Transforming Atlantic City’s oldest casino from a Prohibition-themed gambling hall to a destination for Jimmy Buffett’s Parrotheads took millions of dollars and disrupted the property for several months.
Today, however, Resorts Casino Hotel President and CEO Mark Giannantonio says the $70 million investment — in a Margaritaville complex, food court, Boardwalk retail area and more — was worth it.
He believes the property has begun to turn the corner financially with its first quarter results, and is moving toward an earnings profit by year’s end.
Resorts will continue to build on its image as a haven for the relaxed, beach-bound tourist in keeping with Margaritaville’s surfer vibe, Giannantonio said. By Memorial Day, gone will be the 1920s flapper cocktail server costumes brought by Resorts’ late owner, Dennis Gomes. They’ll be replaced with new costumes more in keeping with a new theme that has yet to be revealed.
A new beach bar will be constructed in the sand in front of the LandShark Bar & Grill, and the city has approved designating the beach at North Carolina Avenue as a surfing beach. Surfer Dean Randazzo, of Jersey Devil Surf, located at Resorts, will offer surf lessons on the beach.
“We have a whole experience coming for this summer that will be fun and games and music, and just bring a whole new feel to what we already have,” Giannantonio said.
Giannantonio acknowledges that the casino’s 2013 results were less than desirable. Resorts’ casino win remained flat at $130.8 million; its gross operating losses widened from $8 million to $12.2 million. Giannantonio attributes those losses to the renovations that temporarily shut down parts of the casino floor and closed part of a hotel tower.
First quarter results, however, have seen improvement. In the first three months of the year, Resorts saw $29.3 million in gambling win, up 12 percent.
Giannantonio said the capital investments made in the property, coupled with its new management agreement with Connecticut-based Mohegan Sun, will turn Atlantic City’s original casino from a struggling property to a successful property.
In 2012, Resorts owner Morris Bailey reached an agreement with Mohegan Sun to become the operators and minority owner of the casino. That gave Resorts access to Mohegan Sun’s database, and the casino now combines its marketing and promotional programs with Mohegan Sun’s other properties in Connecticut and Pennsylvania.

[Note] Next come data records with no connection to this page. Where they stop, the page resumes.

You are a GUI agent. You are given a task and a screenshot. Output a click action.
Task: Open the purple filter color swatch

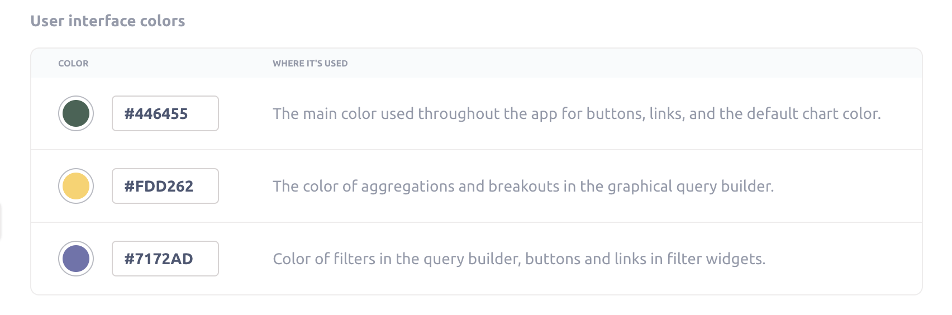click(x=76, y=259)
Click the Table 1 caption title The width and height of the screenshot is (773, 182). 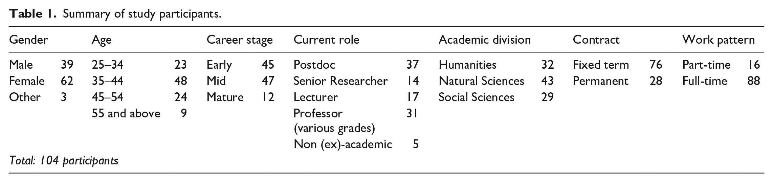pyautogui.click(x=115, y=14)
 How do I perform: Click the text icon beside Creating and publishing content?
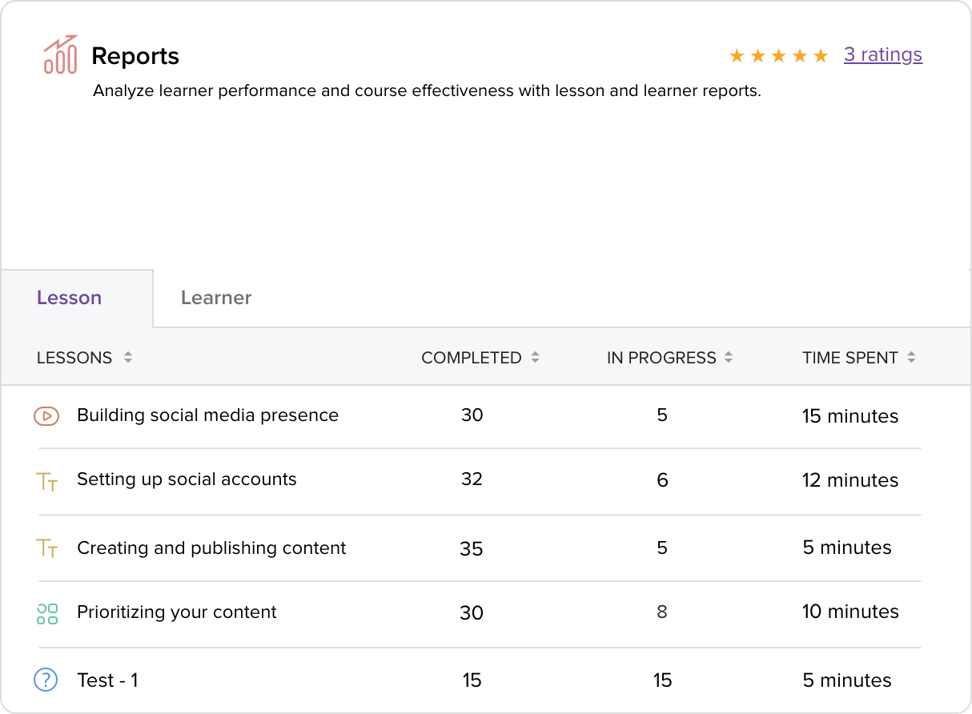pos(47,548)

Resorts has gained new customers from the relationship, Giannantonio said, though he declined to release data related to the relationship.
Missing from Resort’s current portfolio is a venture into online gambling. Seven of Atlantic City’s 11 casinos have begun Internet wagering operations. The four that have not are: Harrah’s Atlantic City and Showboat Atlantic, whose parent company, Caesars Entertainment, has entered the market through its other Atlantic City properties; Revel Casino Hotel, which has been openly looking for a buyer since last year; and Resorts.
Of those four, Resorts is the only property that holds an Internet gambling permit. But its plans were put on hold in December when the New Jersey Division of Gaming Enforcement suspended the application of its would-be partner, online gambling giant PokerStars.
Citing concerns about the federal indictment of a PokerStars founder, regulators at least temporarily stymied Resorts’ entrance into online gambling and a $10 million poker room that PokerStars had committed to building at the land-based casino.
Today, Gianntonio says, Resorts still believes in PokerStars, and the casino is waiting for the licensing process to be complete. He would not comment as to whether Resorts could have looked for other partnership opportunities when regulators put PokerStars’ application on hold.
PokerStars support suggest that if the giant is allowed to enter the New Jersey market online revenues could grow significantly.
But others have questioned whether allowing the company, which paid a $731 million settlement in a money laundering, bank fraud and illegal gambling case, to operate in New Jersey would compromise the state’s regulatory standards.
“They are our partner, and we’re waiting for them to be licensed,” Gianntonio said.